# [Problem requirements]
Would you find each line in the entries below with the string "Aren" and copy it?

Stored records
--- --- ---
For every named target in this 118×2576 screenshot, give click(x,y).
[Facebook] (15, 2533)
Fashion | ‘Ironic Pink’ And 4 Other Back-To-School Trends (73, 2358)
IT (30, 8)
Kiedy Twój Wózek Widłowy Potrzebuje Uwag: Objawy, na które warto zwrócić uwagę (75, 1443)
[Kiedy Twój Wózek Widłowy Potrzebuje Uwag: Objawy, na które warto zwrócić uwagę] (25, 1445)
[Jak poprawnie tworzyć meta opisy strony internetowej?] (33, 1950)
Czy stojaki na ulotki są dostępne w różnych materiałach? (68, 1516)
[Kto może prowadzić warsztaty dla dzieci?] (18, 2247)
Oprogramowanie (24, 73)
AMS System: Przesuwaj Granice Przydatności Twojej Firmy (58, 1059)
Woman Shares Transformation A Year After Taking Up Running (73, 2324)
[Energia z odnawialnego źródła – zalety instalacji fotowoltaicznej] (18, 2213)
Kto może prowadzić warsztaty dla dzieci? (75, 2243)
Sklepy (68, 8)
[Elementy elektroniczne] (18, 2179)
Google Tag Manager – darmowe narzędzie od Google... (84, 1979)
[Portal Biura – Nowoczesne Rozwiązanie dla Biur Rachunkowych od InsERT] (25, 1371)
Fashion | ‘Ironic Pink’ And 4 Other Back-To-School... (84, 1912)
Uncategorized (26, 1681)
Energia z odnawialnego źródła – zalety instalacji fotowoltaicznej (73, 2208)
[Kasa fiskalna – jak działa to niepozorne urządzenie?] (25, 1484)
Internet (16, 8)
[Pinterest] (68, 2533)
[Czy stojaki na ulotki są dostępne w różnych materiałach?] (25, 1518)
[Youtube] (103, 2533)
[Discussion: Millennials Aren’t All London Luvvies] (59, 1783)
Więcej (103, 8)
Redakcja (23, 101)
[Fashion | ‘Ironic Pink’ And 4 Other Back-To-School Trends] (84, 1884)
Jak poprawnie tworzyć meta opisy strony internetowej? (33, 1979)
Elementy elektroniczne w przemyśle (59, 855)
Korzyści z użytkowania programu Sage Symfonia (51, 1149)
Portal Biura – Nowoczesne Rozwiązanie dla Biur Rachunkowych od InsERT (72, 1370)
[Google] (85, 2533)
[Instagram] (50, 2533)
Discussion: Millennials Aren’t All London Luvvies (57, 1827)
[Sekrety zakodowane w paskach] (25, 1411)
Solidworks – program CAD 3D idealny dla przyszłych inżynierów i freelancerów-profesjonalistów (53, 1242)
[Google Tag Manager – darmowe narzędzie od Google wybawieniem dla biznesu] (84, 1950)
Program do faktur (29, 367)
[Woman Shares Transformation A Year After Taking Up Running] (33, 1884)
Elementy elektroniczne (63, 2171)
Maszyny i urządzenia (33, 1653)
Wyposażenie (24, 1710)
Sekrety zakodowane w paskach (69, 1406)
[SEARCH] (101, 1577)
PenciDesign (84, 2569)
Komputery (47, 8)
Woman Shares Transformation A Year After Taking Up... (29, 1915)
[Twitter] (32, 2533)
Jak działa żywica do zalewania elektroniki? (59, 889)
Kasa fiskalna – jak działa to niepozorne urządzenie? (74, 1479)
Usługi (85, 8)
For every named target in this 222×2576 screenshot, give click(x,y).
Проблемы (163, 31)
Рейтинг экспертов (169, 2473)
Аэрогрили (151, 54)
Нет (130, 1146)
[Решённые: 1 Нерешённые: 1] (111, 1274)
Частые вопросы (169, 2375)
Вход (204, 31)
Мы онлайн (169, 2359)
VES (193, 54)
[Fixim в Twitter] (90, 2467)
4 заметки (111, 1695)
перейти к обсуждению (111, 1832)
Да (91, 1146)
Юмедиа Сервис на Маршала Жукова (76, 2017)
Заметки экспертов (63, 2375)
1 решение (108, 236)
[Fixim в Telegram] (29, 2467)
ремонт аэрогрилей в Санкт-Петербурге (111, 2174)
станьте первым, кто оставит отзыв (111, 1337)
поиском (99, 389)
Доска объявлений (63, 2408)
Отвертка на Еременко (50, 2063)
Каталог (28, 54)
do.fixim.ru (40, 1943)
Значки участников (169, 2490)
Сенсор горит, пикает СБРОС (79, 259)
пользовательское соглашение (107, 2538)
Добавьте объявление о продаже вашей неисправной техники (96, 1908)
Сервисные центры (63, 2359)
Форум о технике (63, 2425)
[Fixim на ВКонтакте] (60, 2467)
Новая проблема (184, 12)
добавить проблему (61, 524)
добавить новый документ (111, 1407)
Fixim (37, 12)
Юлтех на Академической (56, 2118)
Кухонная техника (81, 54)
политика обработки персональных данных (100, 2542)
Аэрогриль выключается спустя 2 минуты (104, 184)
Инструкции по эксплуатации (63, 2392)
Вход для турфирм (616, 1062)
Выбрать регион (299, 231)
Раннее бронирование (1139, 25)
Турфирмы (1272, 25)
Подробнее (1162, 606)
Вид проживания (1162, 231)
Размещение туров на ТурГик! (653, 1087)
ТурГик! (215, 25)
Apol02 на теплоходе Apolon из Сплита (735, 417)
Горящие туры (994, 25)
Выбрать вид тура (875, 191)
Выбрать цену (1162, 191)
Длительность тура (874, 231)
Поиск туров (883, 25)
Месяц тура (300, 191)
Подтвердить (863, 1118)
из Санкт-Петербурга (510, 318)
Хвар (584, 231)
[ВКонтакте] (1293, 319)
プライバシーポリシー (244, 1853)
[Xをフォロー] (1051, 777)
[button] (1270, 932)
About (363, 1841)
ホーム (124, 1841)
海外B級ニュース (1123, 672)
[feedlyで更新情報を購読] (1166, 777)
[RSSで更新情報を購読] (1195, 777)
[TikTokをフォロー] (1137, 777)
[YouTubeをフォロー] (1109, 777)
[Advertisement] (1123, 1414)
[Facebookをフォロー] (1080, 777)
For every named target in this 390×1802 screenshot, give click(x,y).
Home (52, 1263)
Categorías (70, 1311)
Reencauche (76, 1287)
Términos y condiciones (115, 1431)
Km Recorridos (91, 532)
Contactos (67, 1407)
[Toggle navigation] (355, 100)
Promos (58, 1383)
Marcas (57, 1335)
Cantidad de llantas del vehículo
--- --- ---
# [Answer space]
[Discussion: Millennials Aren’t All London Luvvies] (59, 1783)
Discussion: Millennials Aren’t All London Luvvies (57, 1827)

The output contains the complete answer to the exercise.